THE SCENES COULD HAVE AIRED on Little House on the Prairie:
Harsh clang of the bell summons students inside the one-room Pleasant Valley School—girls to the left, boys to the right.
Girls in prairie dresses scratch chalk across slate.
Teacher praises his students with “Good, very good.”
Outside, during recess, legs fly in a game of tag while others flail in attempts to walk on stilts.
Across the way, in an 1856 log cabin, the scent of baking bread lingers while a steady hand cranks a butter churn.
A team of Belgian horses pulls a wagon, not a covered wagon like Pa Ingalls’, but still, a welcome mode of transportation on a stunning autumn afternoon and evening in southeastern Minnesota.

Pleasant Valley School, left, and Holy Innocents Episcopal Church at the Rice County Historical Society, Faribault, Minnesota.
Fast forward to July 15, 1944, and Helen Greenville walks the worn floorboards of Holy Innocents Episcopal Church as she prepares for her daughter, Lilas’, wedding. “Oh the Deep, Deep Love” slides from bow to violin strings.
Next door, Mrs. Morris peels apples for applesauce.
In another building, Hopalong Tenacity taps out Morse Code and the barber razors hair and Civil War veteran and businessman John Hutchinson greets guests, all dapper in top hat and tails.
These scenes and more were part of the Rice County Historical Society’s second annual Night at the Museum, an event which brings history to life inside and outside museum buildings.

Kaylee, role-playing Katie, struggles to push an old-fashioned lawnmower across the lawn outside the log cabin.
I loved it.
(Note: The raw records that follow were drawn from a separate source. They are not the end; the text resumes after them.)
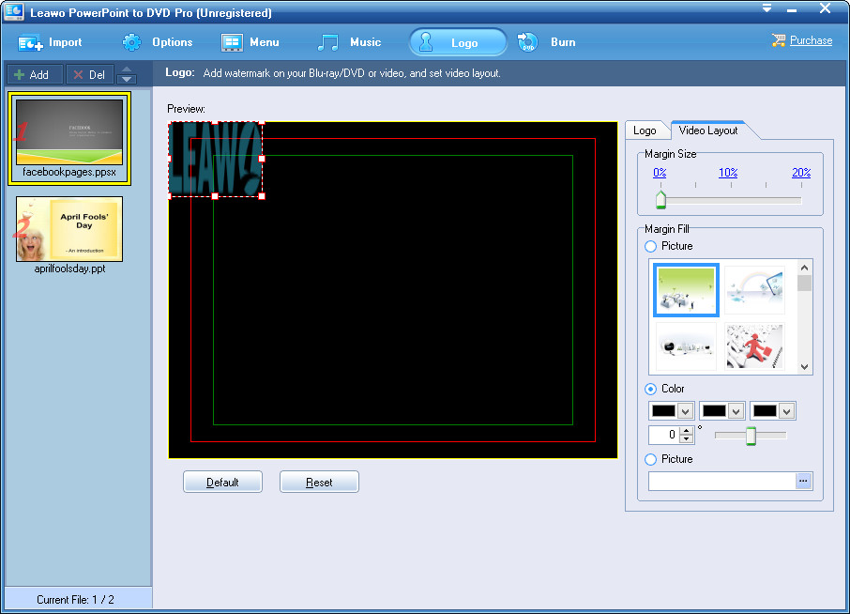Open the Purchase link

(x=811, y=40)
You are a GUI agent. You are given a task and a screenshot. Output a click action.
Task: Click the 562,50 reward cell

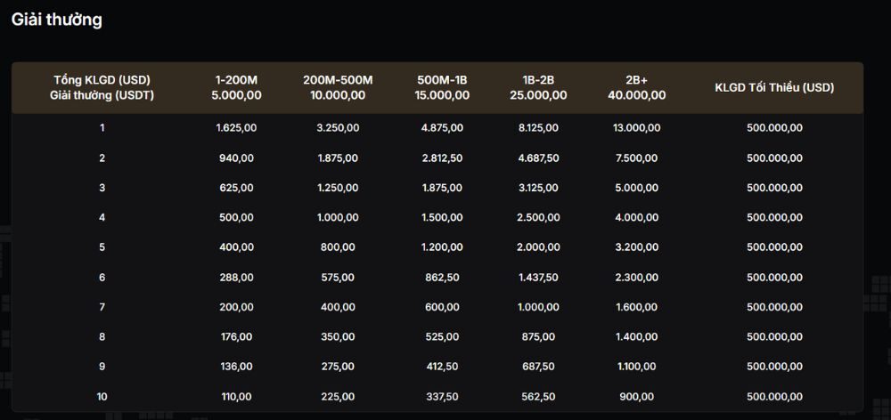click(x=538, y=396)
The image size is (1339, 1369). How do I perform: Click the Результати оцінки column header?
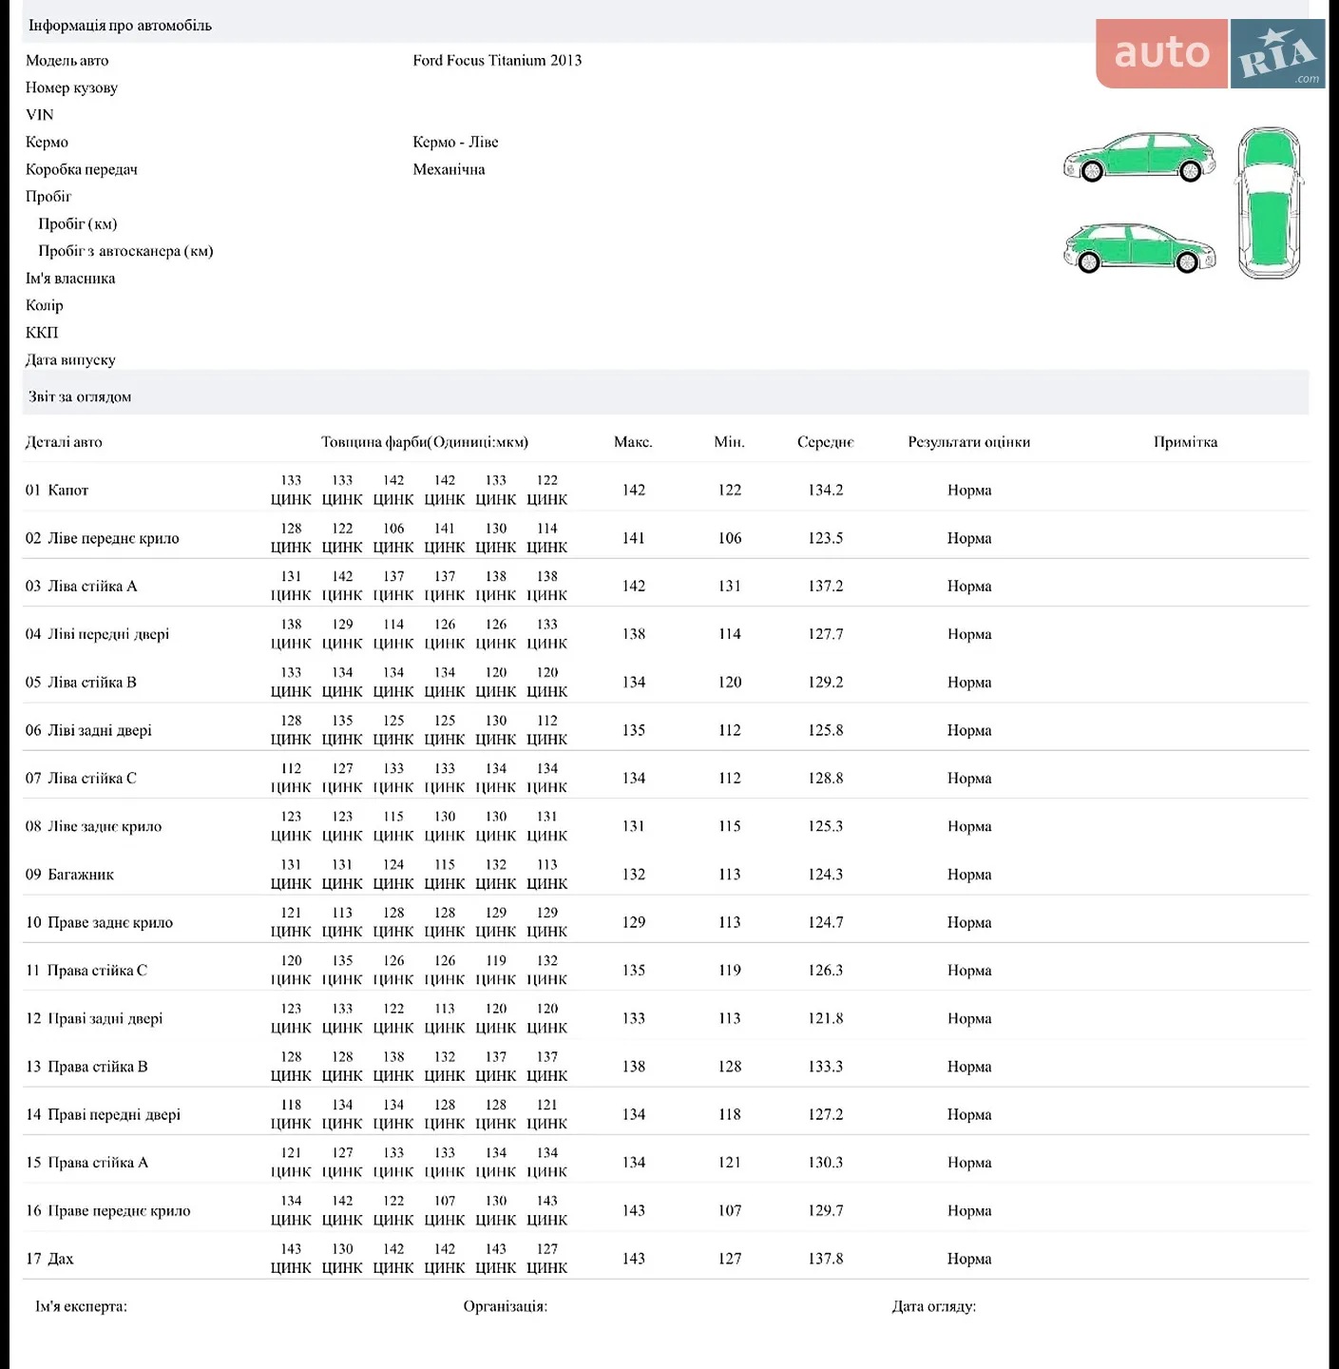(968, 442)
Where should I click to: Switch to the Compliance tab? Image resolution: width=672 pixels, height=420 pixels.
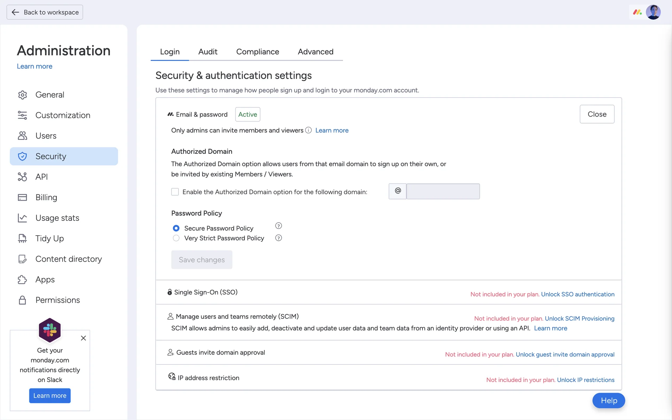pyautogui.click(x=258, y=52)
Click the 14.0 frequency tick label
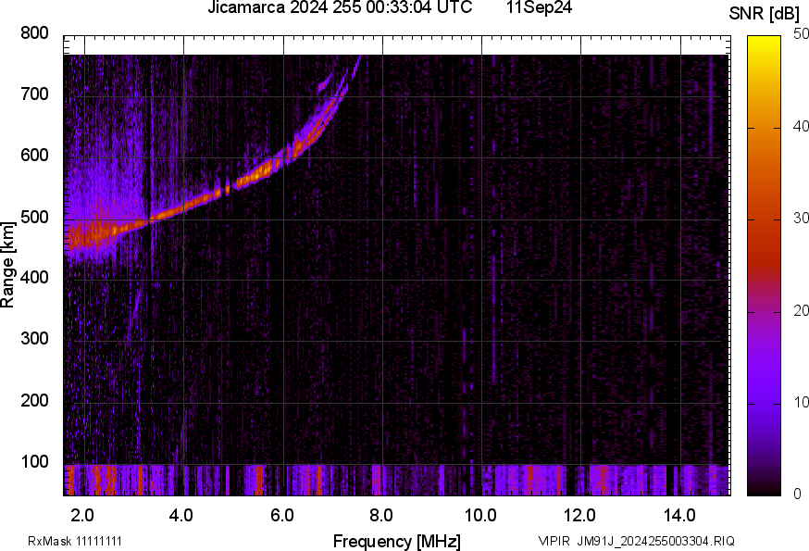This screenshot has width=809, height=551. click(x=679, y=514)
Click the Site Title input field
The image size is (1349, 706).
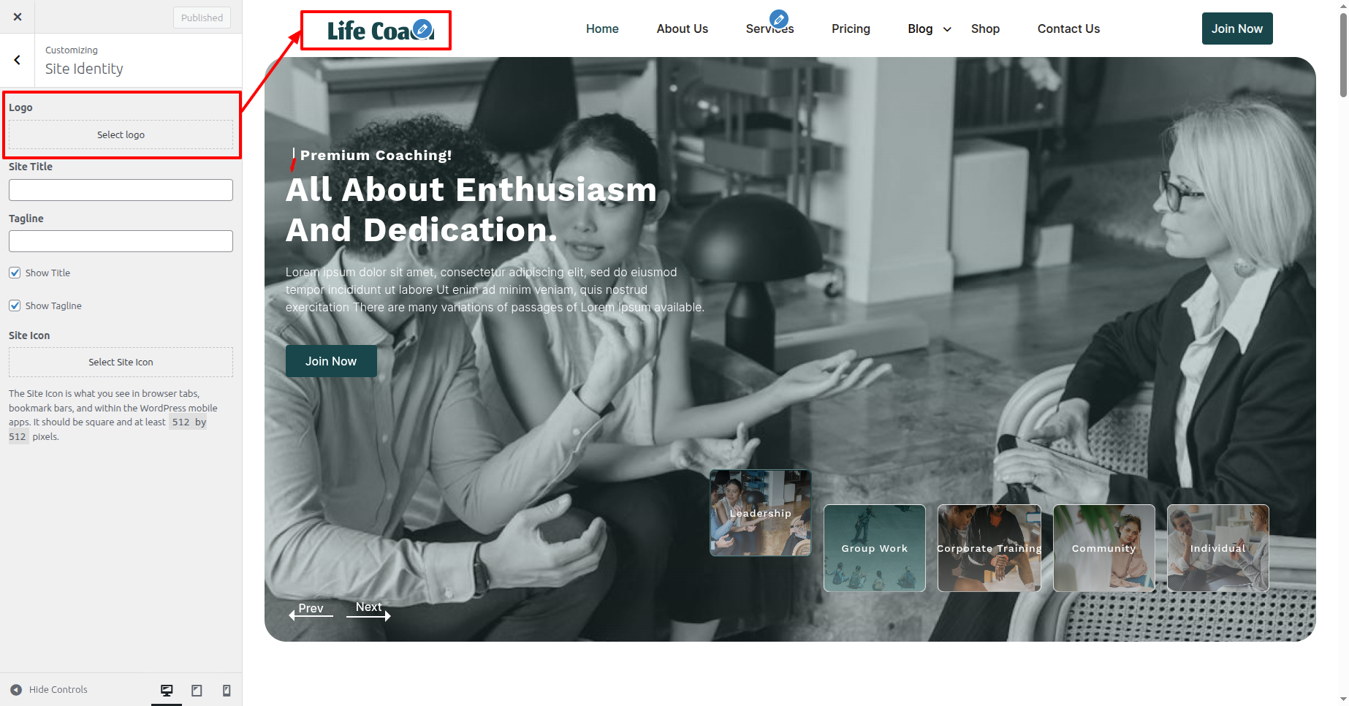coord(121,190)
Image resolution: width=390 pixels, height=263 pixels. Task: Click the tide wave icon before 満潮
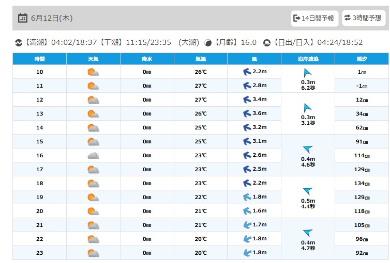pyautogui.click(x=19, y=43)
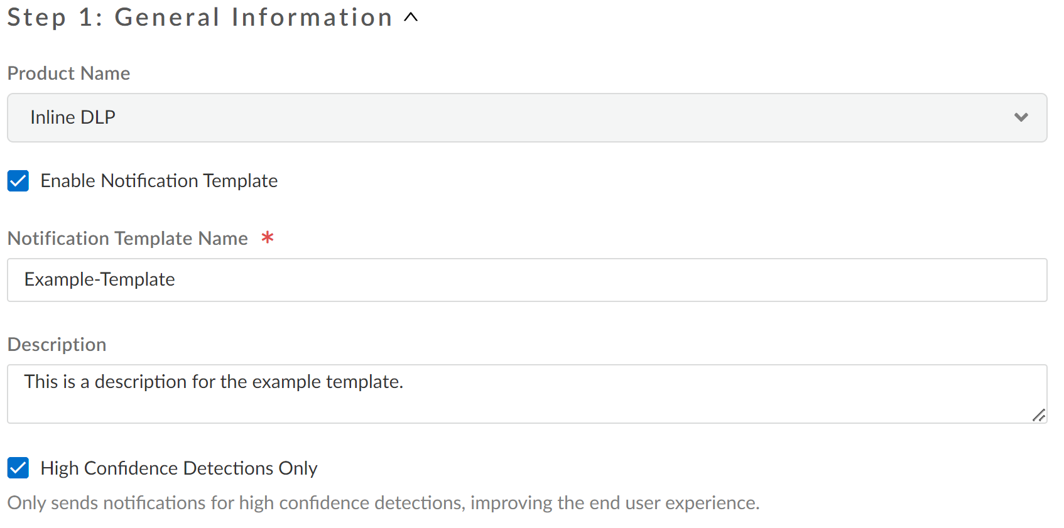The width and height of the screenshot is (1064, 528).
Task: Collapse the Step 1 General Information section
Action: 411,18
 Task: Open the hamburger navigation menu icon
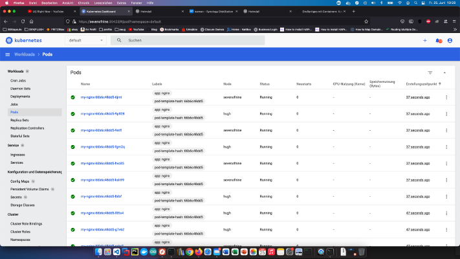pyautogui.click(x=8, y=54)
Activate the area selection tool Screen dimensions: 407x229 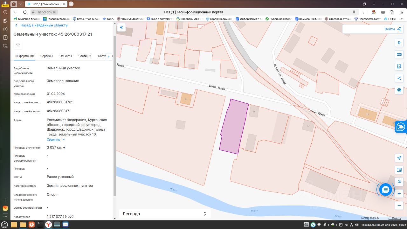point(399,66)
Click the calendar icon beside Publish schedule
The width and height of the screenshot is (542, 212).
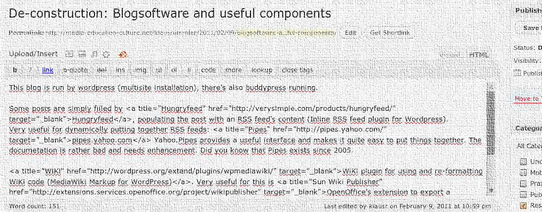point(517,73)
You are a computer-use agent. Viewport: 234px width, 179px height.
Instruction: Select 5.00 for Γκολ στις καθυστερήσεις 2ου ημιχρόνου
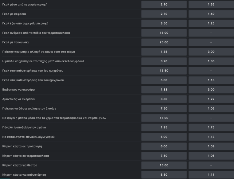click(164, 80)
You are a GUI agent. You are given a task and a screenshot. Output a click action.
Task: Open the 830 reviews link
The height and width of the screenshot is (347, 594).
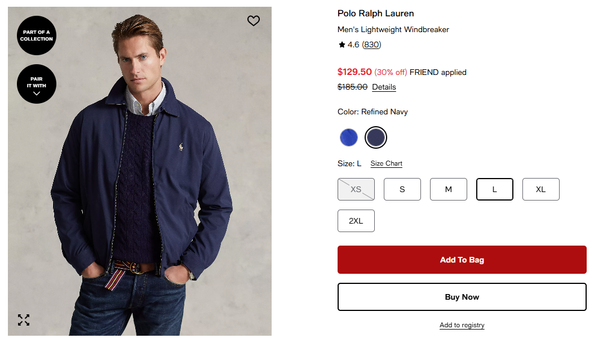pyautogui.click(x=371, y=45)
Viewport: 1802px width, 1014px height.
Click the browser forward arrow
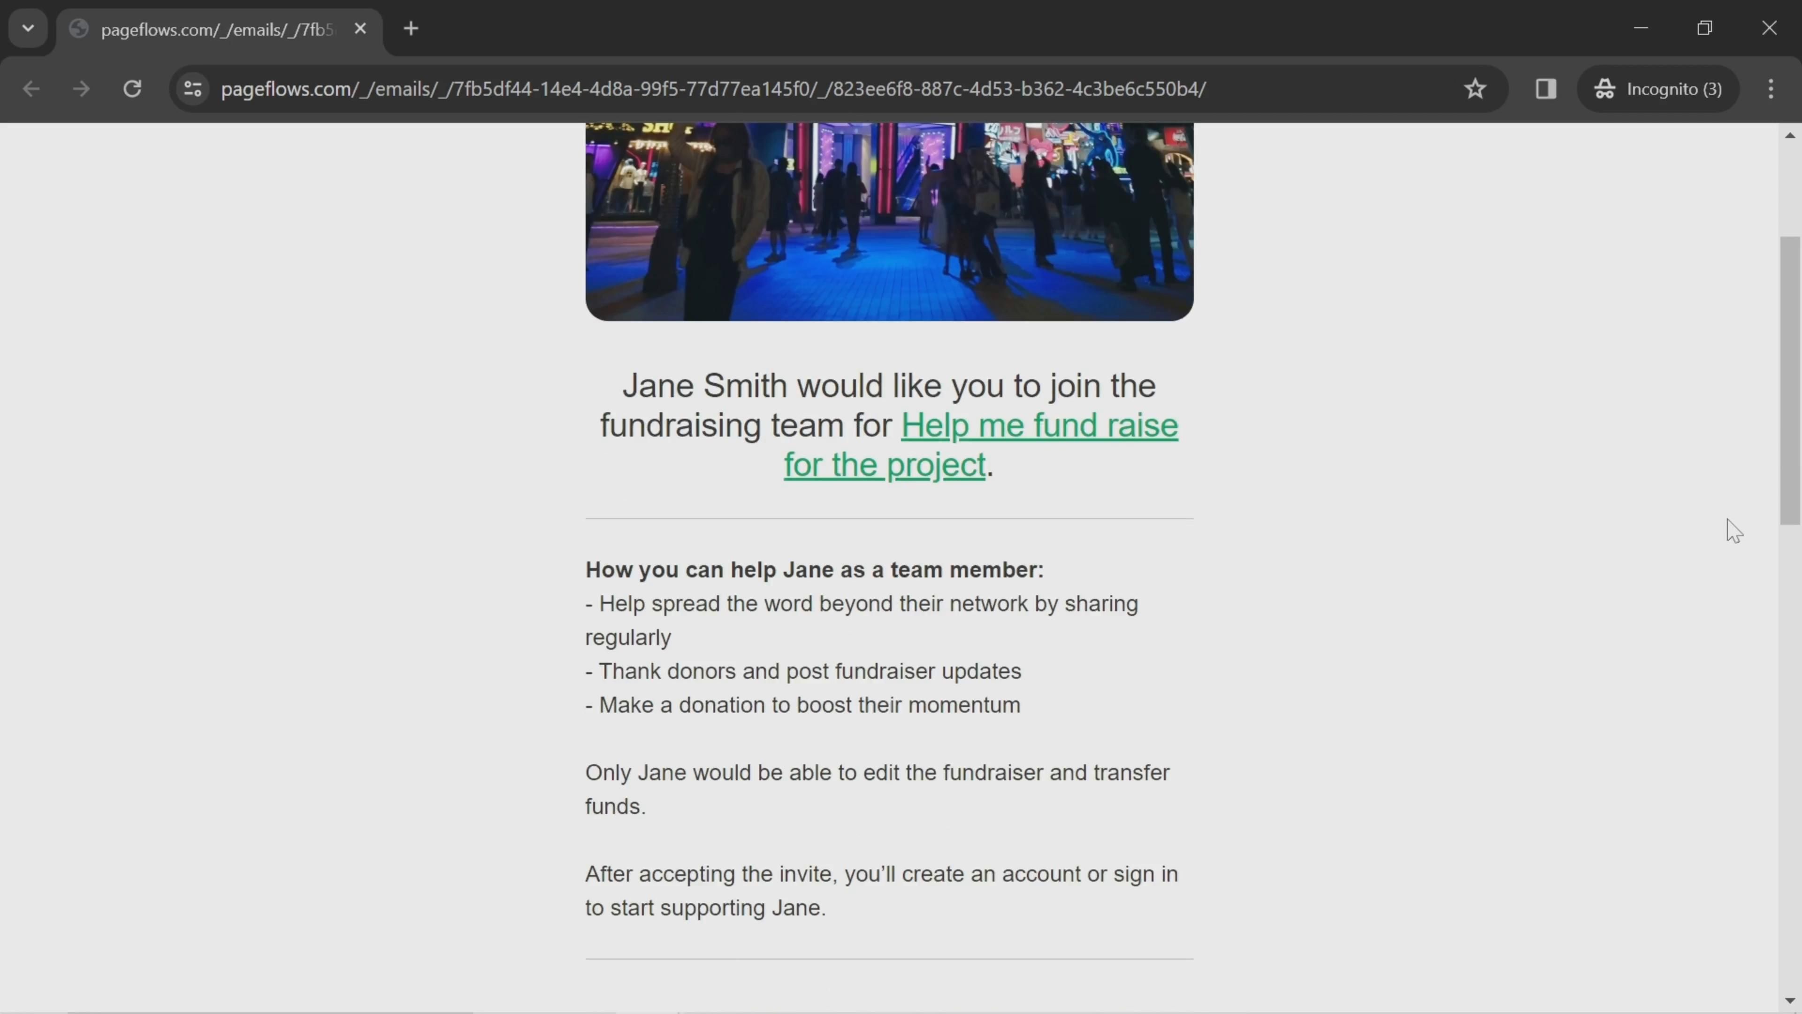tap(81, 89)
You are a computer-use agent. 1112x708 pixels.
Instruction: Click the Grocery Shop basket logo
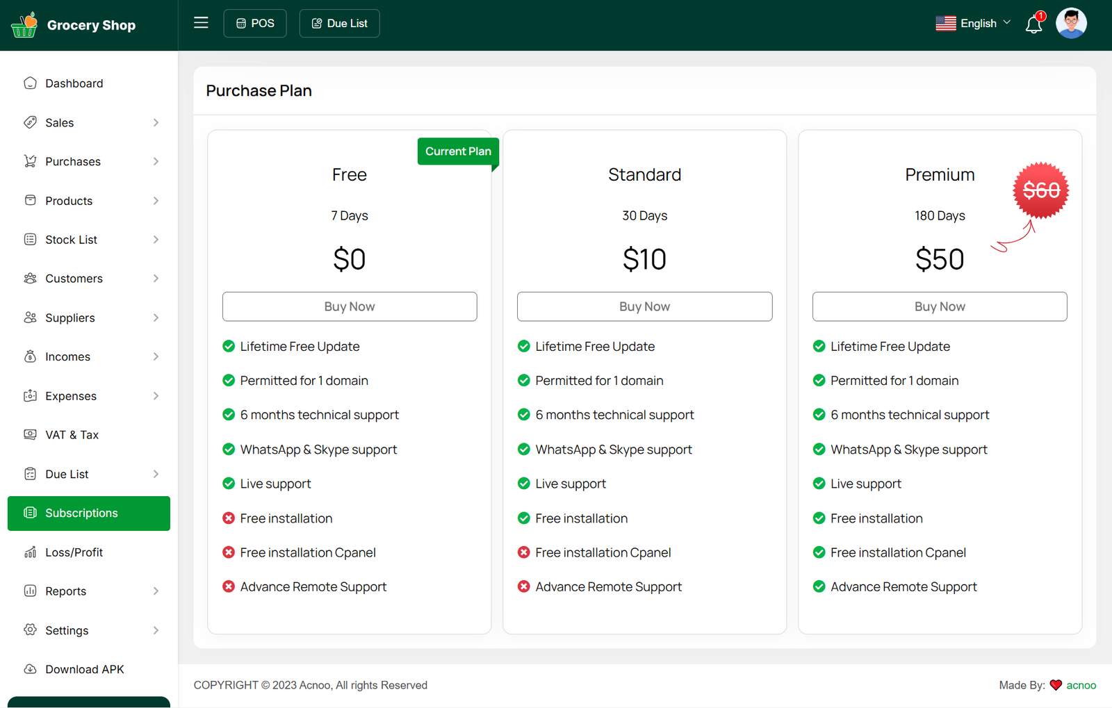pos(24,25)

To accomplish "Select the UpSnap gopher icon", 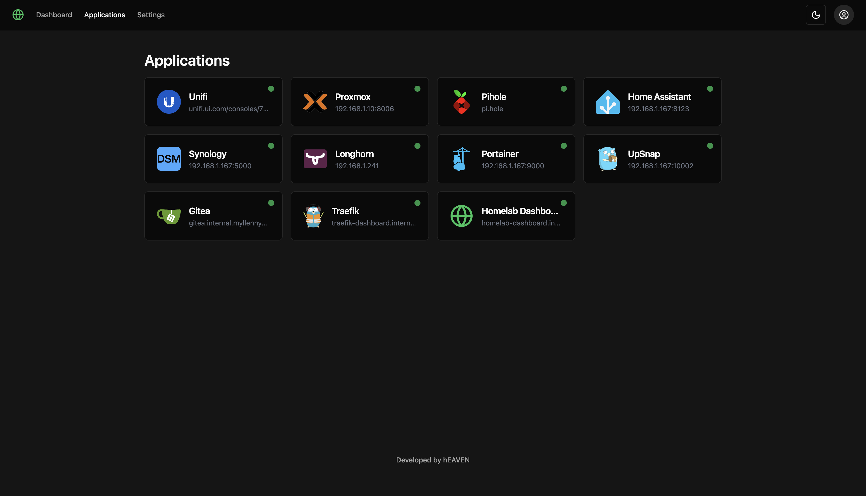I will (607, 158).
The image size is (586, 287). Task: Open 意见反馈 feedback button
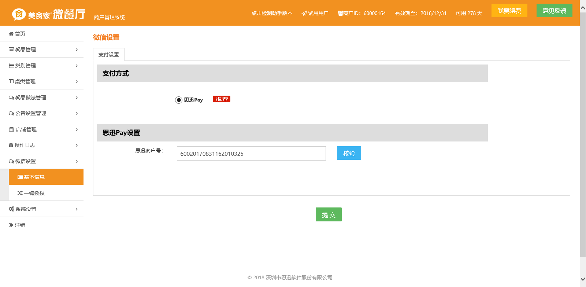click(x=554, y=11)
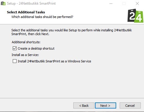This screenshot has height=112, width=144.
Task: Uncheck the Create a desktop shortcut checkbox
Action: (14, 48)
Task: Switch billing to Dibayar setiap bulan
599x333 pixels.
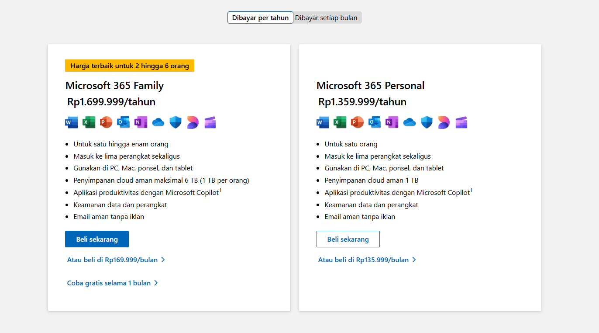Action: tap(327, 17)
This is how I learn history best—through voices and stories and action.

Dad and daughter enter the historic church. A Night at the Museum is definitely a family-oriented event.
And, based on my observations, adults and kids attending and participating likewise embrace this style of sharing history.
I’d like to see more of these living history events in my community of Faribault, one of Minnesota’s oldest cities founded in 1852 by fur trader Alexander Faribault. Our historic downtown would provide an ideal stage as would the historic Cathedral of Our Merciful Saviour and so many other aged buildings in and around town.
HOW DO YOU BEST learn history? How does your community share its local history?